Is enough being done for Black History Month?


Joshua Ahn from Educative

Aneeqa Meah, Opinions Writer

As Sara Clarke Kaplan, executive director of the Antiracist Research and Policy Center at American University, puts it “There is no American history without African American history.”


Black History Month, also known as African American History Month, first came to be around fifty years after slavery was abolished. Carter G. Woodson and Jesse E. Moorland founded the organization known today as the Study of African American Life and History (ASALH), which sponsored “Negro History” week. This event became celebrated in schools and communities until mayors of cities proclaimed it as a holiday of sorts. President Gerald Ford officially recognized February as Black History Month in 1976.


This month is meant to celebrate the culture and history of Black people. It is meant to amplify Black voices and to address how Black people have thrived regardless of the racism and systemic oppression that many faced and are facing.


But as the years have progressed, has this month really been about recognizing Black voices, or has it just become another money grab for large corporations?


Companies and brands put on big shows of alignment with the Black History Month cause, without acknowledging the fact that they’re inconsistent with their statements. For example, during Black History Month in 2020, Google released a short, inspiring video, “The Most Searched: A Celebration of Black History”. However, Google doesn’t reflect their alignment with the Black community in their hiring practices with “only 3.7 percent of Google employees in 2020 identified as Black, a number that has barely increased over 1 percent since 2015,” according to Statista.

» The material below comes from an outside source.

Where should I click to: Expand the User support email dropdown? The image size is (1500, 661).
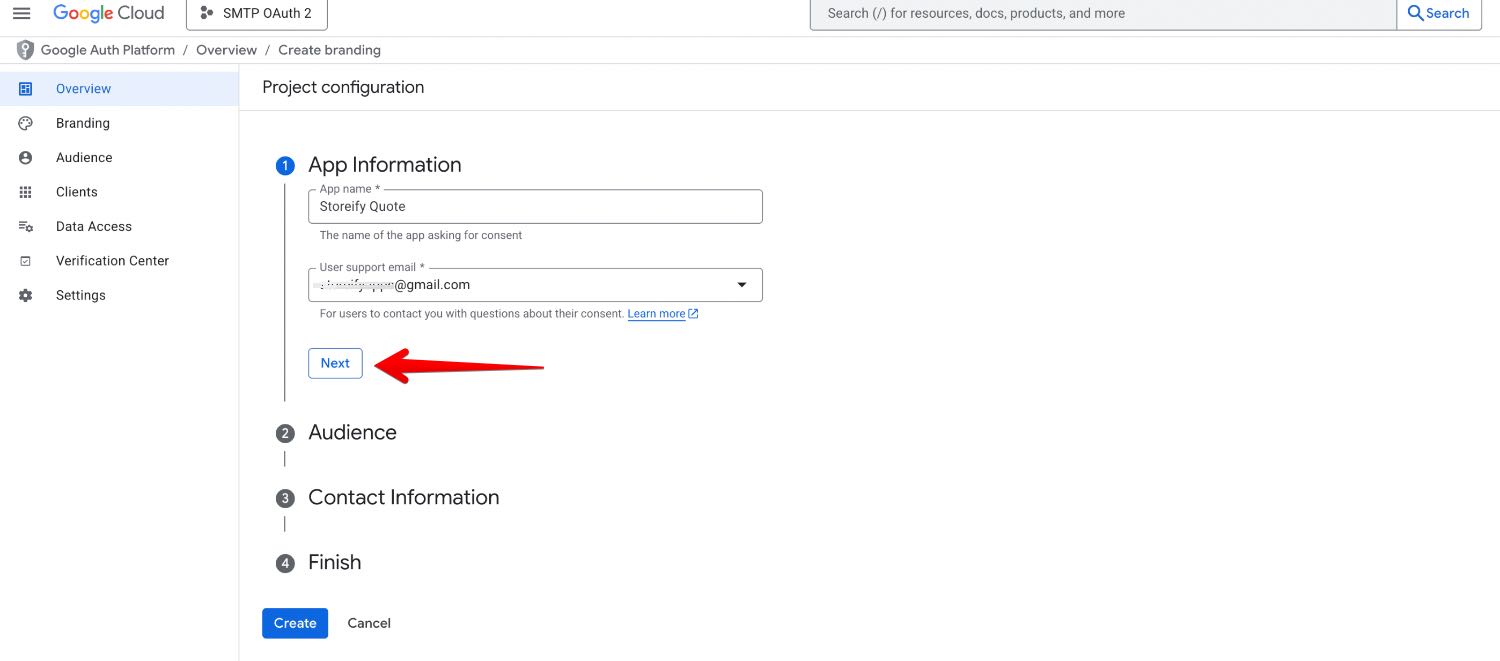pyautogui.click(x=741, y=285)
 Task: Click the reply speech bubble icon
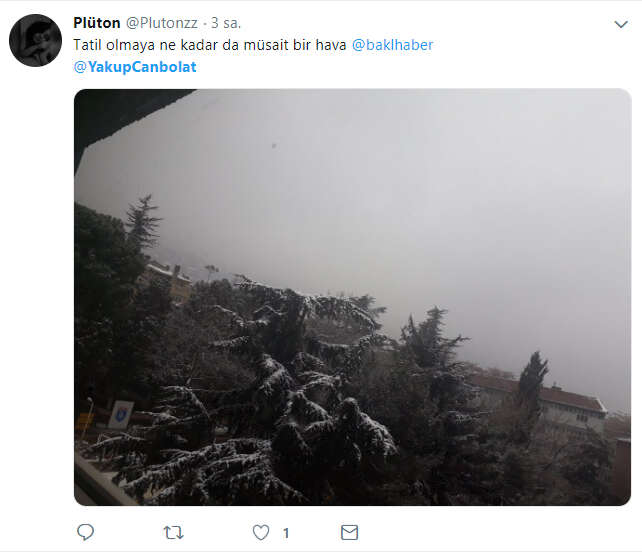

Along with these contradicting statements, many companies somehow often forget that while celebrating Black History Month, Black people are meant to be given the platform.


TikTok hosted a Black History Month event over Zoom, featuring Nicki Minaj on February 8 at 6 PM EST. However, Dessy Joseph and many other Black TikTok influencers that were invited, allege that the Zoom was non-black dominated and how some Black creators did not even receive the link to join until after 6 PM.


“I don’t see how inviting a celebrity or creating an event last minute and sending the invites to people who aren’t Black makes sense for a Black History Month event,” said TikTok creator Erick Louis, who was not invited to the event. An event that many Black creators anticipated turned out to become a negative experience where non-Black creators took up space for an event that was primarily for them.


To better accommodate the Black community, Erick Louis has also said, “TikTok needs to do something as simple as making sure that this space caters to them in a way where they feel safe, comfortable, and are given the space to talk and voice their feelings or concerns or simply their joy or their excitement to be there.”


To truly honor Black lives this month in the right way, large companies and corporations should make year-round changes to their business. Diversity and inclusivity in their boardrooms and redistributing funds to Black communities are some valid options that these businesses could take.


Without any year-round change, do these gestures during this month amount to anything?